Task item
Would you reproduce all of the entries exactly?

==========

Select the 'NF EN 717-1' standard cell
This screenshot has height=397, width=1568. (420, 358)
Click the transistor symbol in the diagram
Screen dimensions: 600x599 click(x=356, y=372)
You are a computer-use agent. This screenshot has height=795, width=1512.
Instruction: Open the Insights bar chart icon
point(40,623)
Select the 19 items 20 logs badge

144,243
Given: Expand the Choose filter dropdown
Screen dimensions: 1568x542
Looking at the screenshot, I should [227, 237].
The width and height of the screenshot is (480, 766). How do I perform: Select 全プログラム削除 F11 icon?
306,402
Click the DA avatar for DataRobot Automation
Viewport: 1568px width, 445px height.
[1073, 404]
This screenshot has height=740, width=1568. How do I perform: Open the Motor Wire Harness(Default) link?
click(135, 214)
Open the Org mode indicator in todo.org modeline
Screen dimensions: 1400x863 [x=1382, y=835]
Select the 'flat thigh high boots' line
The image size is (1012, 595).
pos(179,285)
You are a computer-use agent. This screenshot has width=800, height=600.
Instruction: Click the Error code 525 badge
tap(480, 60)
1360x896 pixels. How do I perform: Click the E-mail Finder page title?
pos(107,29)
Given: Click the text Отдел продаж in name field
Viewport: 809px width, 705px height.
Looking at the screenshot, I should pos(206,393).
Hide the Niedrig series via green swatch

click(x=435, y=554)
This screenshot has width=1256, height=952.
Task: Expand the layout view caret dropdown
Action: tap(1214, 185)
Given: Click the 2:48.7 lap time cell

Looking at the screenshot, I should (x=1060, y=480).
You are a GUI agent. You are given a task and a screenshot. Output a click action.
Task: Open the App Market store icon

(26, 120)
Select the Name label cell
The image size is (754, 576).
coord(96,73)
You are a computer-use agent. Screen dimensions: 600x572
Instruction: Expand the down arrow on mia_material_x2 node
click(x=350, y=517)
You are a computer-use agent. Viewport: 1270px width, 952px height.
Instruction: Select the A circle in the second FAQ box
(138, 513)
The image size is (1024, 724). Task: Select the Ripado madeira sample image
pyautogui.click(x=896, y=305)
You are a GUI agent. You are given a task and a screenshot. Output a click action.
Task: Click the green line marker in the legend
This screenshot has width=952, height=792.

==========

Result of this task
Select the 'NF EN 717-1' standard cell
This screenshot has height=397, width=1568. (420, 358)
Click the transistor symbol in the diagram
Screen dimensions: 600x599 click(x=356, y=372)
You are a computer-use agent. This screenshot has height=795, width=1512.
Instruction: Open the Insights bar chart icon
point(40,623)
Select the 19 items 20 logs badge

144,243
Given: Expand the Choose filter dropdown
Screen dimensions: 1568x542
Looking at the screenshot, I should [227, 237].
The width and height of the screenshot is (480, 766). How do I perform: Select 全プログラム削除 F11 icon?
306,402
Click the DA avatar for DataRobot Automation
Viewport: 1568px width, 445px height.
[1073, 404]
This screenshot has height=740, width=1568. How do I perform: Open the Motor Wire Harness(Default) link?
click(135, 214)
Open the Org mode indicator in todo.org modeline
Screen dimensions: 1400x863 [x=1382, y=835]
Select the 'flat thigh high boots' line
The image size is (1012, 595).
pos(179,285)
You are a computer-use agent. This screenshot has width=800, height=600.
Instruction: Click the Error code 525 badge
tap(480, 60)
1360x896 pixels. How do I perform: Click the E-mail Finder page title?
pos(107,29)
Given: Click the text Отдел продаж in name field
Viewport: 809px width, 705px height.
Looking at the screenshot, I should pos(206,393).
Hide the Niedrig series via green swatch

click(x=435, y=554)
This screenshot has width=1256, height=952.
Task: Expand the layout view caret dropdown
Action: tap(1214, 185)
Given: Click the 2:48.7 lap time cell

Looking at the screenshot, I should (x=1060, y=480).
You are a GUI agent. You are given a task and a screenshot. Output a click action.
Task: Open the App Market store icon

(26, 120)
Select the Name label cell
The image size is (754, 576).
coord(96,73)
You are a computer-use agent. Screen dimensions: 600x572
Instruction: Expand the down arrow on mia_material_x2 node
click(x=350, y=517)
You are a computer-use agent. Viewport: 1270px width, 952px height.
Instruction: Select the A circle in the second FAQ box
(138, 513)
The image size is (1024, 724). Task: Select the Ripado madeira sample image
pyautogui.click(x=896, y=305)
You are a GUI agent. You are given a task and a screenshot. Output a click action.
Task: Click the green line marker in the legend
This screenshot has width=952, height=792.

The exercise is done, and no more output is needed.